§ EXERCISE INSTRUCTIONS
Put every line of the listing below into a JSON list of strings, one string per line, skipping blank lines. Leave the pictures out of the answer.

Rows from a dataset

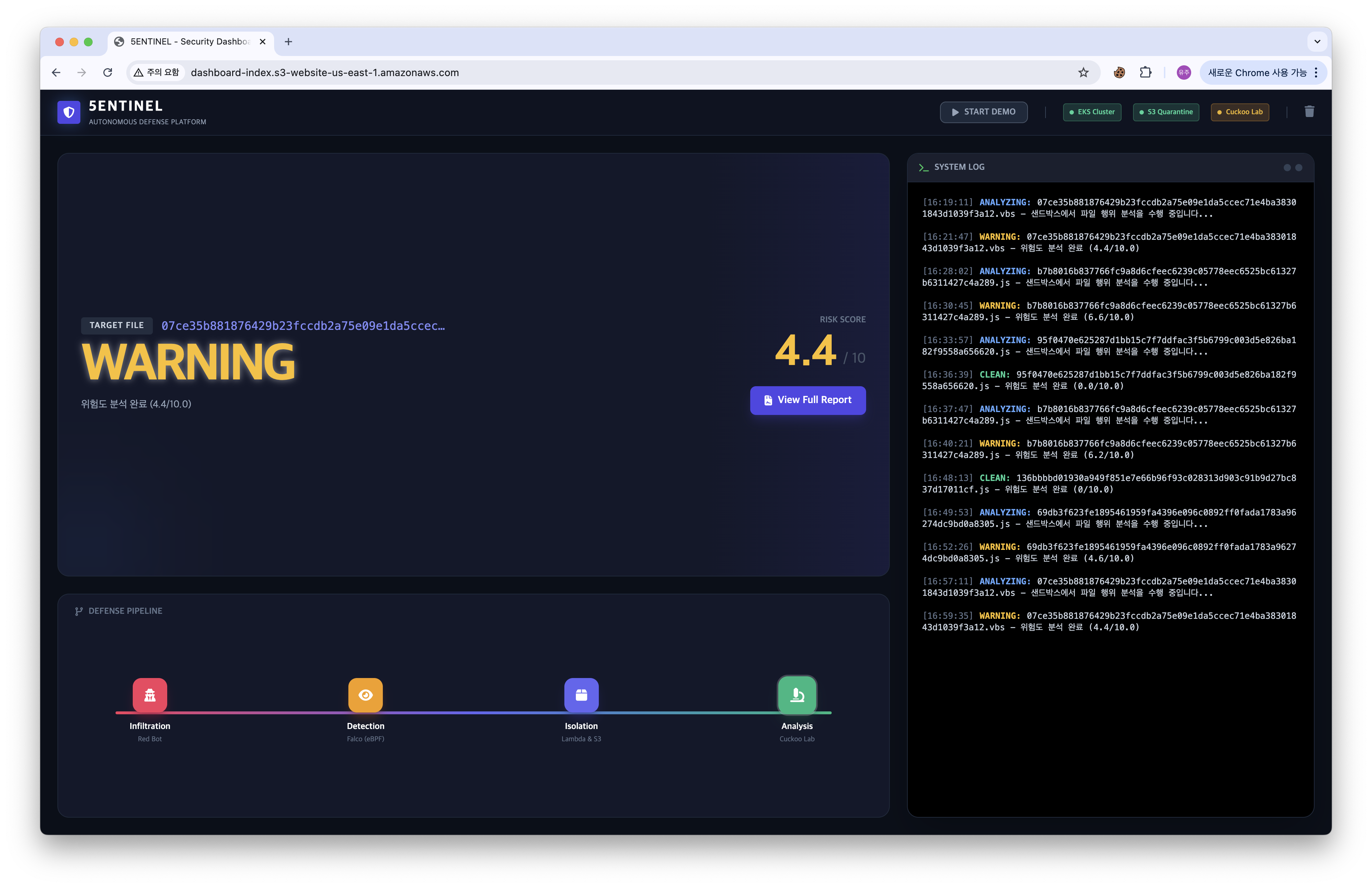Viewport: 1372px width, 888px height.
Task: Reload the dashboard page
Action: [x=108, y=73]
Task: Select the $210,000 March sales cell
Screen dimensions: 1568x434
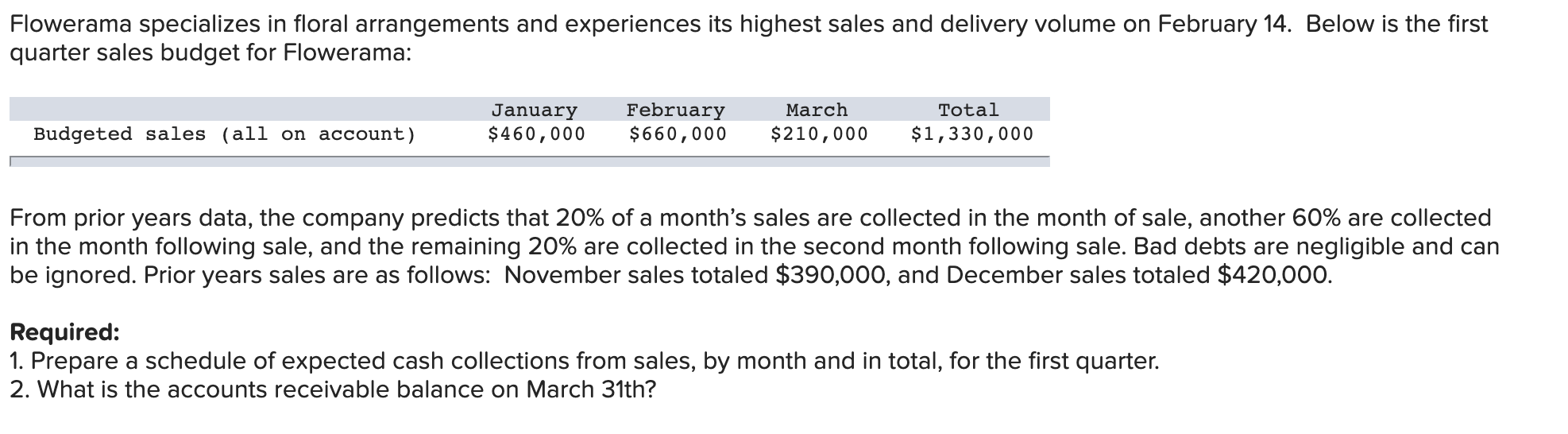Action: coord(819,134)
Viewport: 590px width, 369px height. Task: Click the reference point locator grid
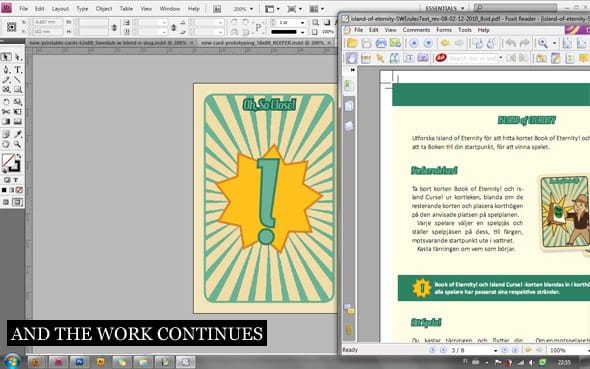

§ THE RESULT
[
  "Viewport: 1372px width, 888px height.",
  "Task: Reload the dashboard page",
  "Action: [x=108, y=73]",
  "Task: Select the $210,000 March sales cell",
  "Screen dimensions: 1568x434",
  "Action: coord(819,134)",
  "Viewport: 590px width, 369px height. Task: Click the reference point locator grid"
]